Friday, June 20, 2014

great post on ways guy overcame problems when electo etching. detailed cool work!

I decided to give the saltwater etching a try last year, started with a cheap second hand laserjet, cost under £30 from Ebay- it still had enough toner for over 5,000 A4 prints, a car battery charger, a polyethylene box, and an iron.

First try was for a plate on my mobile phone cover:


Which worked first go!

After more tries, and fails, I've got the method down pat: the best paper to transfer from is shiny cheap colour newsprint; here in the UK I've found that the Radio Times works best; the brass has to be really, really REALLY clean first: I clean it with Scotchbrite, get it almost to a dull shine, before cleaning it with lighter fluid until the kitchen towel stops picking up black from the brass, I also found that an iron just didn't heat evenly enough, so I tried a cheap hot laminator: I just run the print and the thin brass through it a few times, until it's stuck firm, and finish it off with the iron. The paper comes off after a soak in hot (not boiling!) water, then dip it into the saltwater solution with the positive side attached to the brass plate, and the negative side to a length of copper pipe, I just keep checking to see how it's going.

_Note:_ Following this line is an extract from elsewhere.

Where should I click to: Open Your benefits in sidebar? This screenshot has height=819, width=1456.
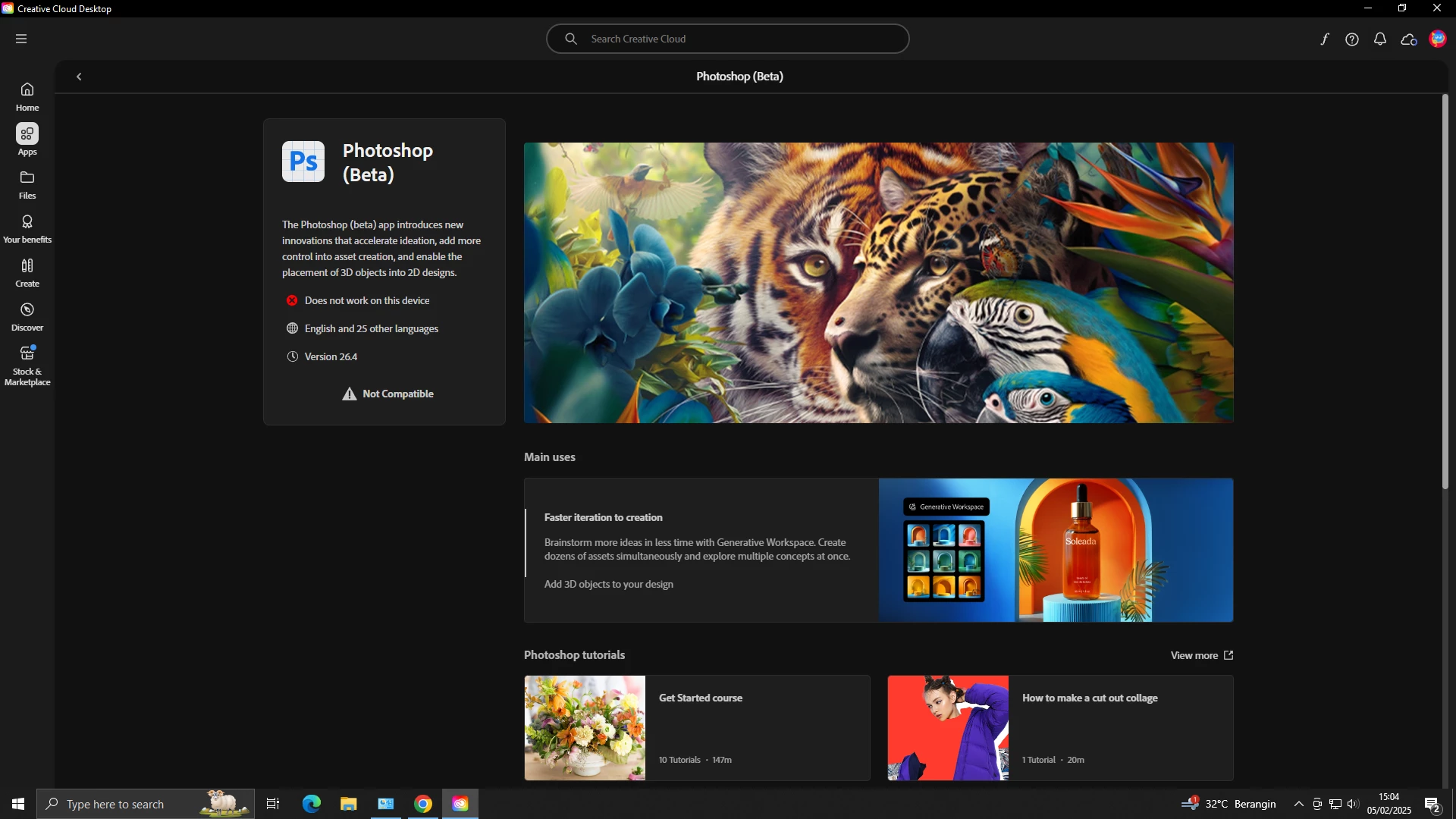tap(27, 229)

For single-sided relief etching I coat the back side of the brass with rattlecan primer, and also don't clean off the oxide, which is a pretty good resist on it's own.

I've got braver, and even tried some double-sided etching, coming up with this:



Which when folded, makes this:


(LEGO man for scale)

Finally soldered on railings to make a 1/35 scale spiral staircase:



It's great fun; although I know a lot of this is useless for your tubular etching, let us know how you get on!